Pernahkah kamu menghabiskan banyak waktu untuk stalking, mengirim pesan, menelepon, memantau media socialnya ataupun membayangkan semua hal-hal indah bersama dia?
Dia yang dimata kamu, dipikiran kamu, diangan-angan kamu adalah seseorang yang sangat sempurna, dia memenuhi semua kriteria yang selama ini kamu cari, dia pintar, menarik, kehidupan sosialnya luas, kalian juga mempunyai hobi dan minat yang sama.
Suatu saat kamu tersadar, selama ini kamu yang terus menerus mengirim pesan untuk sekedar mengingatkan makan atau mengucapkan selamat pagi, menyukai semua postingan media socialnya, membaca semua status, menerka-nerka mengapa dia menulis status tersebut, mencoba menyukai lagu yang dia dengar, mencari tahu hobi dan minatnya, mencoba mengenal teman-temannya, tetapi, dia tidak pernah melakukan hal yang sama.

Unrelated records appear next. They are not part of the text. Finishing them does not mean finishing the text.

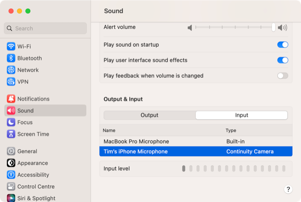Open General settings in sidebar
Screen dimensions: 301x202
coord(27,151)
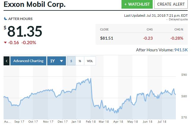Switch the chart to percent view

(x=80, y=61)
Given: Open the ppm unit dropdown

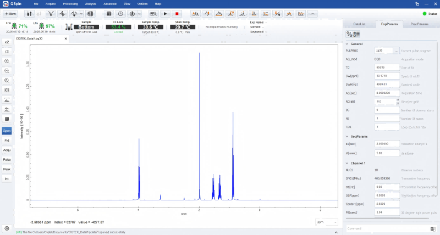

Kalian berdua sudah cukup intens berinteraksi di soial media, dia membalas mentionmu, menyukai dan menanggapi komentar kamu, ataupun sekedar memberi ucapan terima kasih.
Kamu merasa ada sebuah kedekatan diantara kalian.
Kamu berusaha untuk selalu ada untuk dia.
Berkali-kali kamu mengecek handphone, menunggu dia membalas pesan atau berharap dia sekedar menyukai postinganmu di media social.
Dan pada akhirnya, harapaan tinggalah harapan, apa yang kamu harapkan tidak pernah menjadi kenyataan, sebanyak apapun kamu mencoba menarik perhatiannya.
Pikiranmu kacau, hati kamu gundah, kamu terus bertanya-tanya, apa yang salah dengan kamu?
Kamu menarik, pintar, baik, dan kamu punya sederet hal menarik dan positif lainnya.
Itulah yang dinamakan emotionally invested, kamu berinvestasi emosi, perasaan, waktu, tenaga, pikiran untuk membuat orang yang kamu suka tertarik, berharap timbul sebuah harapan (yang sebenarnya hanyalah sebuah delusional) menyebabkan kamu menjadi orang yang mudah geer saat dia membalas pesan, dan galau jika dia hanya membaca isi pesan.